> Exercise objective
Keep every word of the listing and drop the images when you write it out.
(Beginning of Exercise input)
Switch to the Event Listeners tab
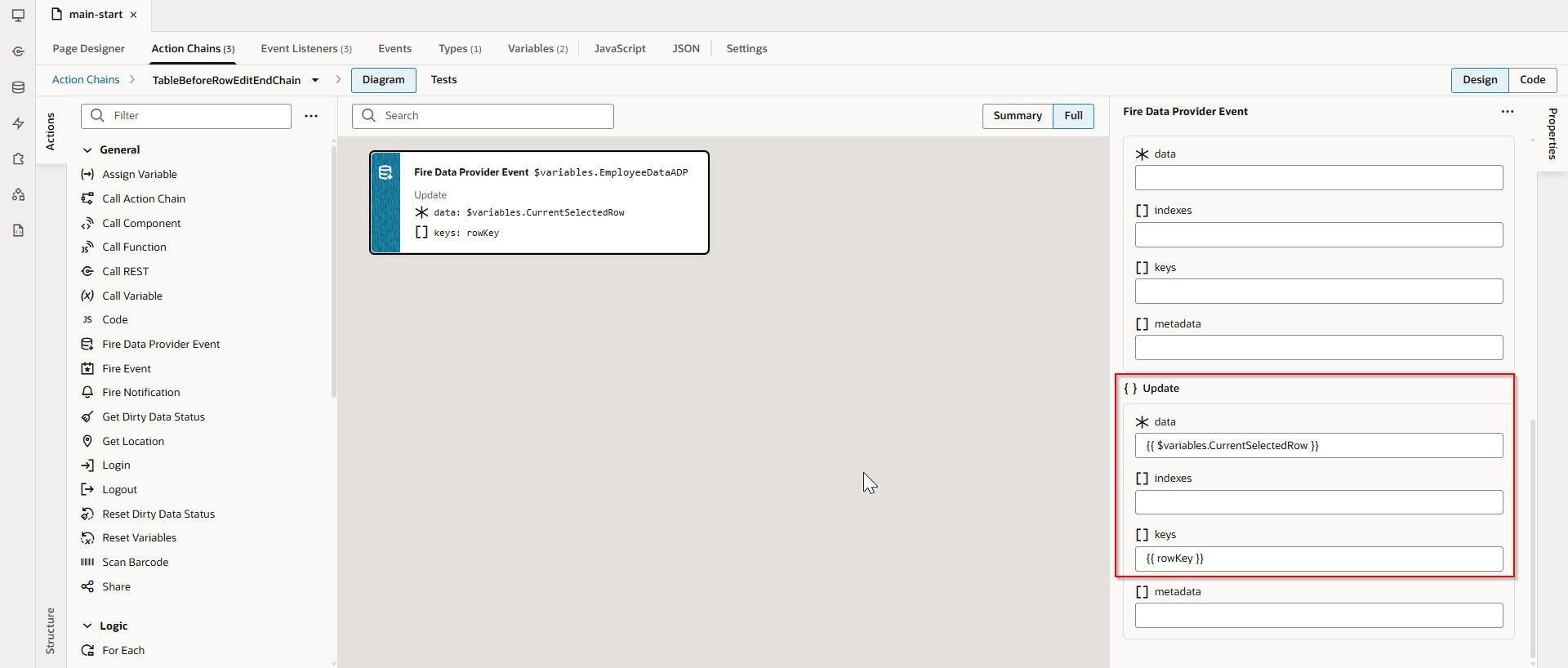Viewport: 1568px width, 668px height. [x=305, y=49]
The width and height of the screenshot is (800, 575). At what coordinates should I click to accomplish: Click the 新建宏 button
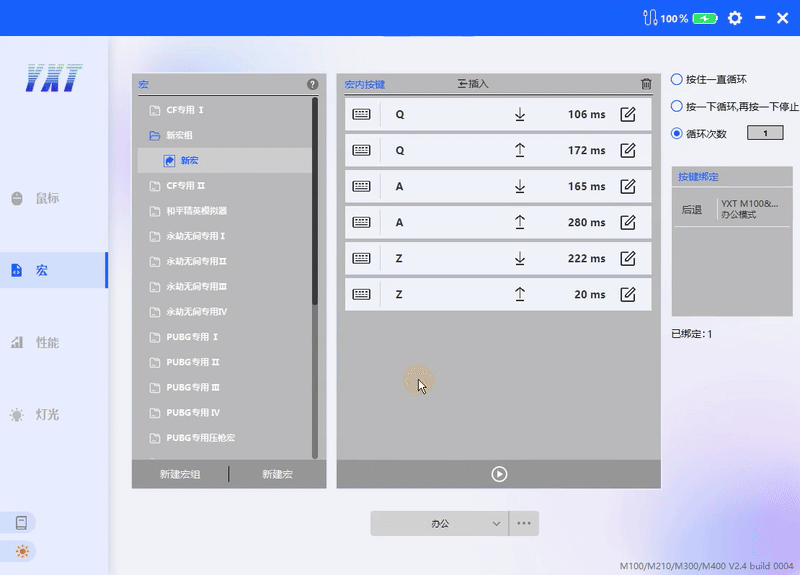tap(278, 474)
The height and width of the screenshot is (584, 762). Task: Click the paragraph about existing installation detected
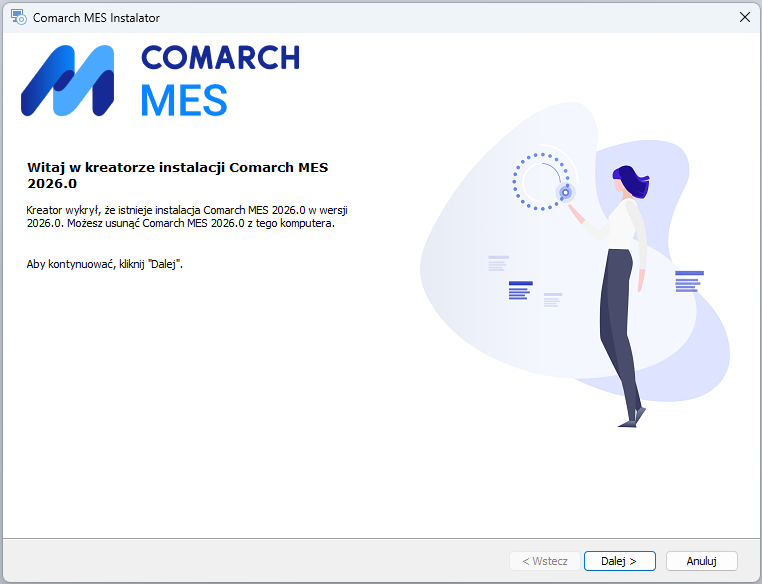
(End of Exercise input)
> Reply to the task
Switch to the Event Listeners tab
Viewport: 1568px width, 668px height. [x=305, y=49]
The width and height of the screenshot is (800, 575). At what coordinates should I click to accomplish: Click the 新建宏 button
tap(278, 474)
The height and width of the screenshot is (584, 762). Task: Click the paragraph about existing installation detected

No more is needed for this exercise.